# Ramia_Assignment5

**Introduction:** For this assignment we will develop a classifier that may be used to predict which of the 10 digits is being written in the MNIST dataset. We will employ two separate programs for this study: (1) random forest classifier with the full set of features, (2) principal components analysis and random forest classifier using the principal components. We will compare test set performance across the two modeling approaches, as well as evaluate the time required to perform each approach.
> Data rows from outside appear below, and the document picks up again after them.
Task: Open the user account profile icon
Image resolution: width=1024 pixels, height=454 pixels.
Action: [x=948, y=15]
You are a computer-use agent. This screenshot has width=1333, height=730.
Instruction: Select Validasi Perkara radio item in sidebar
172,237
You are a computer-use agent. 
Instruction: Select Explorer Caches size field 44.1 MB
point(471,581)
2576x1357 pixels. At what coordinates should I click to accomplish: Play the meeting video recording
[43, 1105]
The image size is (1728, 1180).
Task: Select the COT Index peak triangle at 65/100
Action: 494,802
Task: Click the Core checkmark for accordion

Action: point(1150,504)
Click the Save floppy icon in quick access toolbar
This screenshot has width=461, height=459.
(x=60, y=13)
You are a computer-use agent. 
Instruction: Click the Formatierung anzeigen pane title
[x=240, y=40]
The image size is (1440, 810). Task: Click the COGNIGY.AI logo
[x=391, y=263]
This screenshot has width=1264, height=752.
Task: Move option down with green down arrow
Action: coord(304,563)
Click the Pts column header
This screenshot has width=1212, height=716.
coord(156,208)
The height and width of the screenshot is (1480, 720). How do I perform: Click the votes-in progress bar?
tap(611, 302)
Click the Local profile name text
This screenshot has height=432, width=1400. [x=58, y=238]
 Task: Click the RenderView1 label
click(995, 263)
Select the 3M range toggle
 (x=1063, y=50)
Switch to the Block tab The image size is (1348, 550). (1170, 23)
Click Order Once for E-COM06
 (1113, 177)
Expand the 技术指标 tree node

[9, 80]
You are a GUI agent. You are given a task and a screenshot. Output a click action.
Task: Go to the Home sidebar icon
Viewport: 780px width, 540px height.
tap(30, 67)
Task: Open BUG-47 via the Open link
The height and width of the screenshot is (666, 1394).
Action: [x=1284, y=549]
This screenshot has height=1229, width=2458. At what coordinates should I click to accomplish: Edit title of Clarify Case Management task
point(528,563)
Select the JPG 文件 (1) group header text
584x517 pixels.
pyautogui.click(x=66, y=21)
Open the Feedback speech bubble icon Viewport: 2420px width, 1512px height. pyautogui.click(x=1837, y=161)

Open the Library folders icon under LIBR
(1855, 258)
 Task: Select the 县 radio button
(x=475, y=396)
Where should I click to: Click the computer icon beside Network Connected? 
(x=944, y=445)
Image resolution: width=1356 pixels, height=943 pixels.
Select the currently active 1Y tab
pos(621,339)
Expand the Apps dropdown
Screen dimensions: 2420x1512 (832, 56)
The results of this study show that the random forest classifier outperformed the classifier trained on the decomposed data in both time and accuracy. This may be characteristic of the dataset, the model and the training algorithm rather than the approach itself. In future studies I recommend trying both appraoches to test how they perform in those particular circumstances.

Load the MNIST dataset and split it into a training set and a test set (take the first 60,000 instances for training, and the remaining 10,000 for testing).

In [2]:
import numpy as np
from six.moves import urllib
try:
    from sklearn.datasets import fetch_openml
    mnist = fetch_openml('mnist_784', version=1)
    mnist.target = mnist.target.astype(np.int64)
except ImportError:
    from sklearn.datasets import fetch_mldata
    mnist = fetch_mldata('MNIST original')

In [5]:
X_train = mnist['data'][:60000]
y_train = mnist['target'][:60000]

X_test = mnist['data'][60000:]
y_test = mnist['target'][60000:]

Train a Random Forest classifier on the dataset and time how long it takes, then evaluate the resulting model on the test set.

In [6]:
from sklearn.ensemble import RandomForestClassifier

rnd_clf = RandomForestClassifier(max_features='sqrt',\
                                 bootstrap=True,\
                                 n_estimators=10,\
                                 random_state=1)

In [32]:
import time

t0 = time.time()
rnd_clf.fit(X_train, y_train)
t1 = time.time()
td = t1 - t0

In [33]:
print("Training took {:.2f}s".format(td))

Training took 3.65s


In [30]:
from sklearn.metrics import f1_score
y_pred = rnd_clf.predict(X_test)
f1_score(y_test, y_pred, average=None)

array([0.96455317, 0.98989011, 0.94696608, 0.9261811 , 0.94613821,
       0.92997199, 0.96620908, 0.9546798 , 0.92909281, 0.92607393])

Next, use PCA to reduce the dataset's dimensionality, with an explained variance ratio of 95%.

In [34]:
from sklearn.decomposition import PCA

pca = PCA(n_components=0.95)
t2 = time.time()
X_train_reduced = pca.fit_transform(X_train)
t3 = time.time()
td2 = t3 - t2

In [35]:
print("Decomposition took {:.2f}s".format(td2))

Decomposition took 5.12s


Train a new Random Forest classifier on the reduced dataset and see how long it takes.

In [36]:
rnd_clf2 = RandomForestClassifier(max_features='sqrt',\
                                  bootstrap=True,\
                                  n_estimators=10,\
                                  random_state=1)
t4 = time.time()
rnd_clf2.fit(X_train_reduced, y_train)
t5 = time.time()
td3 = t5 - t4

In [37]:
print("Training took {:.2f}s".format(td3))
print("Total took {:.2f}s".format(td2 + td3))

Training took 6.98s
Total took 12.10s


Training actually takes nearly twice as long to run now. Total time including decomposition takes nearly four times as long as training a random forest classifier on the raw data alone.

Dimensionality reduction does not always lead to faster training time. It depends on the dataset, the model and the training algorithm.

Next, evaluate the new random forest classifier on the test set to compare to the previous classifier.

In [38]:
X_test_reduced = pca.transform(X_test)

y_pred = rnd_clf2.predict(X_test_reduced)
f1_score(y_test, y_pred, average=None)

array([0.92398815, 0.96858639, 0.88676541, 0.8647619 , 0.87227723,
       0.84306987, 0.9199157 , 0.9044335 , 0.84677856, 0.86036961])

It is common for performance to drop slightly when reducing dimensionality, because we do lose some useful signal in the process. However, the performance drop is rather severe in this case. So PCA really did not help: it slowed down training and reduced performance.

**Conclusion:** Although PCA did not help in this particular case, future studies should still attempt both appraoches in order to assess how they perform given a new dataset, model and training algorithm. Unsupervised learning is an iterative process that requires exploration of the results. One should not take the performance of this particular application of PCA as true for all cases. Instead, any quality data scientist would use their inquisitive spirit to explore the merits of PCA for each task at hand.